WRITTEN EXERCISE 1
Copy the following entries verbatim, starting with the line that contains "Task: Open the Workspaces panel icon" and continuing through the last line of the entries.

DOCUMENT
Question

A bird flies 3.6 km due west and then 1.8 km due north. Another bird flies 1.8 km due west and 3.6 km due north. What is the angle between the net displacement vectors for the two birds?

Answer 1

Define unit vectors as follows:
$\hat{i}$ is in the eastern direction.
$\hat{j}$ is in the northern direction.

The position of the first bird is
$\vec{a} = -3.6 \, \hat{i} + 1.8 \, \hat{j}$

The position of the second bird is
$\vec{b} = - 1.8 \, \hat{i} + 3.6 \, \hat{j}$

Let θ = the angle between the net displacement vector for the two birds.
By definition,
$\vec{a} . \vec{b} = |a| |b| cos\theta \\\\ \theta = cos^{-1} ( \frac{\vec{a}.\vec{b}}{|a||b|} )$

$\vec{a}.\vec{b} = (-3.6)(-1.8)+(3.6)(1.8) = 12.96$
$|a| = \sqrt{3.24+12.96} =4.025$
Similarly,
|b| = 4.025

Therefore
$\theta = cos^{-1} \frac{12.96}{4.025^{2}} =36.9^{o}$

Answer:  36.9°

WRITTEN EXERCISE 2
Answer these questions using the bird displacement problem:
(a) How far does the first bird fly due west?
(b) In which direction does the unit vector ĵ point?
(c) What angle does the solution give as the final answer?

SOURCE DATA
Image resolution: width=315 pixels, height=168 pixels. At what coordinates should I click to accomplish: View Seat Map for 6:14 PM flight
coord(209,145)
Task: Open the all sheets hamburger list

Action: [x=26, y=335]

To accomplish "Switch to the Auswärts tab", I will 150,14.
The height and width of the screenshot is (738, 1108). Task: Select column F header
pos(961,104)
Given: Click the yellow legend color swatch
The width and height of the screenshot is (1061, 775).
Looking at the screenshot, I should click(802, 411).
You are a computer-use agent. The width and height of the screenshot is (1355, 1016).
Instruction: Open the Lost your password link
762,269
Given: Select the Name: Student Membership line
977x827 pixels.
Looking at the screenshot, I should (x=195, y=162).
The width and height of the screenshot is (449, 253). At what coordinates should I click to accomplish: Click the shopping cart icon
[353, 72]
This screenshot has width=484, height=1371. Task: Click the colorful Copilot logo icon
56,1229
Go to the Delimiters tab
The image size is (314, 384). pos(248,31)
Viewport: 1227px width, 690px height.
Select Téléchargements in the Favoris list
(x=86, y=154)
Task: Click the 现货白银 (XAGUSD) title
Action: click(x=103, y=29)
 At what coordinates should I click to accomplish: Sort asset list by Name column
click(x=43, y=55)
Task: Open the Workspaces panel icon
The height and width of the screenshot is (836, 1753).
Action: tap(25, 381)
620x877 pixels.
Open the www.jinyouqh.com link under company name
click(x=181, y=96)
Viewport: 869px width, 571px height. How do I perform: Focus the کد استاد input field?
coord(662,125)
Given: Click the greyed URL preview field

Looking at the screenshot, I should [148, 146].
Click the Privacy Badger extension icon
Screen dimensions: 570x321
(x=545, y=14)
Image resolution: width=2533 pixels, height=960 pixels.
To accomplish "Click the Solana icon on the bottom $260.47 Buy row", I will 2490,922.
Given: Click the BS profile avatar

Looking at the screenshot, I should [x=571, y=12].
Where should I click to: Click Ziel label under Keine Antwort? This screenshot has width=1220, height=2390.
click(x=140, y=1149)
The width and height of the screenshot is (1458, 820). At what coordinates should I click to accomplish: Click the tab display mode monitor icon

WRITTEN ANSWER 1
Task: Open the Workspaces panel icon
The height and width of the screenshot is (836, 1753).
Action: tap(25, 381)
620x877 pixels.
Open the www.jinyouqh.com link under company name
click(x=181, y=96)
Viewport: 869px width, 571px height. How do I perform: Focus the کد استاد input field?
coord(662,125)
Given: Click the greyed URL preview field

Looking at the screenshot, I should [148, 146].
Click the Privacy Badger extension icon
Screen dimensions: 570x321
(x=545, y=14)
Image resolution: width=2533 pixels, height=960 pixels.
To accomplish "Click the Solana icon on the bottom $260.47 Buy row", I will 2490,922.
Given: Click the BS profile avatar

Looking at the screenshot, I should [x=571, y=12].
Where should I click to: Click Ziel label under Keine Antwort? This screenshot has width=1220, height=2390.
click(x=140, y=1149)
The width and height of the screenshot is (1458, 820). At what coordinates should I click to accomplish: Click the tab display mode monitor icon

WRITTEN ANSWER 2
(a) 3.6 km
(b) The northern direction
(c) 36.9°